There has always been a fascination with end times predictions. In 1997, 39 members of Heaven’s Gate cult committed suicide under the belief that their souls would enter an alien spacecraft following behind the passing of Halley’s comet. Y2K brought a slew of end times predictions and panic. The 2020 COVID-19 pandemic has accelerated doomsday prophecies in both secular and religious circles. A Lifeway Research poll in early 2020 found that half (56 percent) of pastors polled believed Jesus would return during their lifetime. At the onset of the pandemic, CNN’s John Blake wrote a warning about the rise in doomsday prophecies as the virus began to spread worldwide. He particularly highlighted the misunderstandings and difficulties of understanding the book of Revelation, the most common source for end-time predictions. “If there was a prize for the most misunderstood source for bad predictions, it would go to the Book of Revelation. It may be the Bible’s ultimate crossover – no other book’s imagery and language has so penetrated popular culture. Even people who have never read the Bible are familiar with its references: The Four Horsemen of the Apocalypse, the Red Dragon, 666 and the seven bowls of plague,” he wrote. 

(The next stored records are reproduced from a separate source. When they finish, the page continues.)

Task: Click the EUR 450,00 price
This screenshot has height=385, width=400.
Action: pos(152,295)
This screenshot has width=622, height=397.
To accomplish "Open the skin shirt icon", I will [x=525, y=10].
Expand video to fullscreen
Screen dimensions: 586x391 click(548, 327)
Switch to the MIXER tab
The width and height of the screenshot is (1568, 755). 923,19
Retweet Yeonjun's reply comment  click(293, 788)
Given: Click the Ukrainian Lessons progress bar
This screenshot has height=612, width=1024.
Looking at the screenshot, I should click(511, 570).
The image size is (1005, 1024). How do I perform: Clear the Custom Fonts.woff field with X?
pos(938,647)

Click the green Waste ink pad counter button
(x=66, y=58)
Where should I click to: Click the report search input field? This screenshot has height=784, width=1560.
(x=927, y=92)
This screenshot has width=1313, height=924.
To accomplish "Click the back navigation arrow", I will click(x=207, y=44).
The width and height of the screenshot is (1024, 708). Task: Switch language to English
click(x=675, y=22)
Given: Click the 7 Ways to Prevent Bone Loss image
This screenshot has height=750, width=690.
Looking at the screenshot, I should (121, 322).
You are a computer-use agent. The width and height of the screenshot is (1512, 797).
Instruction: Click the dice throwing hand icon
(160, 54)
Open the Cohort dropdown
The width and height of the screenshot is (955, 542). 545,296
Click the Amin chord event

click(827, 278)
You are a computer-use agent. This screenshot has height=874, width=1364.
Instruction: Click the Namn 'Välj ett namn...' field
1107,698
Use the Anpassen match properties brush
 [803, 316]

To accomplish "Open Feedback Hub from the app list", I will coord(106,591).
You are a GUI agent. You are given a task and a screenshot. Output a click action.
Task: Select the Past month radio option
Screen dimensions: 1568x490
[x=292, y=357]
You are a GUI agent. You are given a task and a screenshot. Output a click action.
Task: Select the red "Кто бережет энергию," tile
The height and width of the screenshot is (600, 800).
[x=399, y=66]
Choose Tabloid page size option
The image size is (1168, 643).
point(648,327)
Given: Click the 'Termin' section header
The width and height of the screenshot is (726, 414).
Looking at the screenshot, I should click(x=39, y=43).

The difficulty of understanding Revelation and end times prophecy has also made it difficult for Christians to agree on the order of events. The poll found that 44 percent of Christians took a premillennial view of Jesus’s return in the end days, with 45 percent saying it is impossible to know the events that will lead up to Jesus’s return. A premillennial view posits that Jesus will return at a bleak time of humanity, while a “postmillennial” view asserts there will be a period of prosperity and peace before Jesus’s return. It highlights the difficulties of observing and understanding the times.